To wake up haunted by a couple of grisly nightmares and eerie headaches has become a routine for me these days. I should probably think less and definitely lesser about whatever I consume my overworked mind with. I do not remember the last time i woke up and sprang out of bed to greet the day with vigour. I do not wish to be aware of whatever that’s happening to me. I think I finally am losing my mind that I so successfully managed to keep in one piece for such a long time. Or has this negative thinking gobbled up my entire being? I need to get out of this despondent attitude. This obsession of trying to make everybody happy shall be the death of me. Or perhaps it probably has killed me already, I don’t know.

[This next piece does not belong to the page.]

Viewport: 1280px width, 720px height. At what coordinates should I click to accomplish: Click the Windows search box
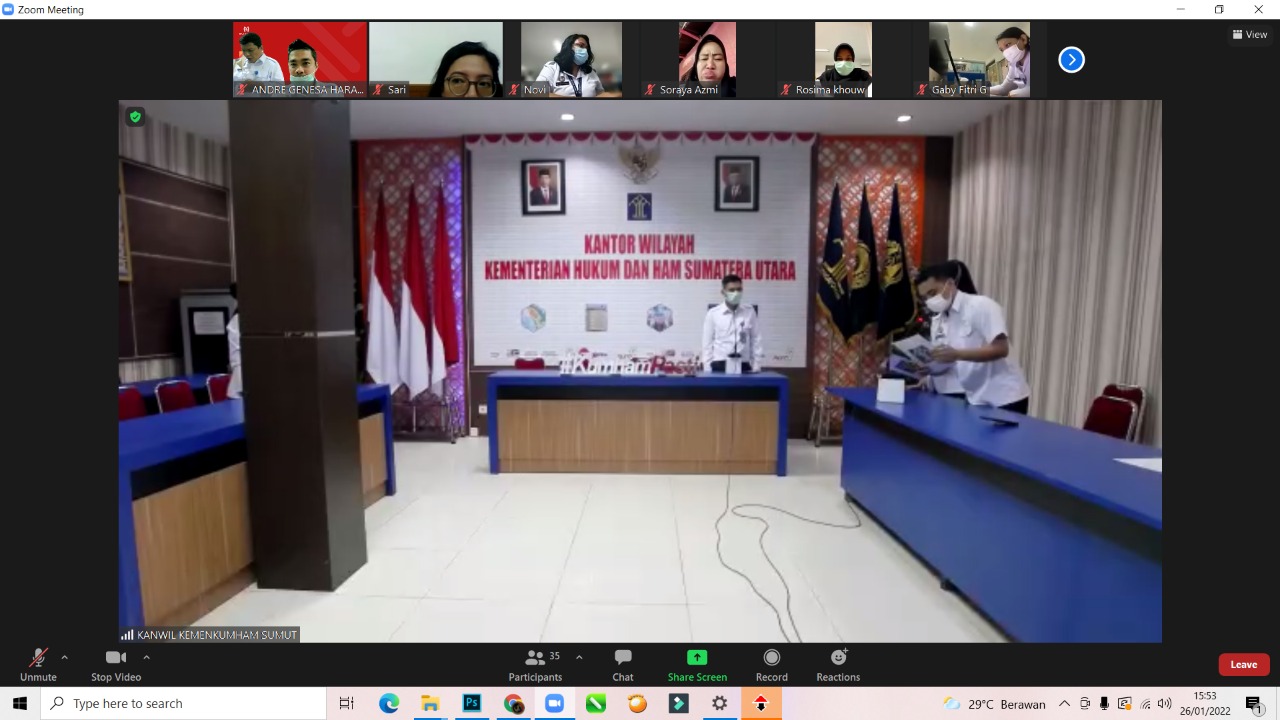185,704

My refusal to grow up is either my deepest mistake or my greatest achievement. I do not know what i have done to deserve to be like this. Everyone around me is changing. But i just do not know how to— i am not even sure if i really want to. But it is a curse. To be the same forever, to be stuck for an eternity in a self you’d not want to let go of, but still despise. To be confined to a specific era while the world around you moves on. Everyone you know changes, leaving you alone in a world that no longer exists. And the misery is more so if you think it should not, too.
People around me know better. They’re moving on…. They’re doing the right thing too. To think the way i do is a curse and i would not wish it upon anyone. Anyone at all.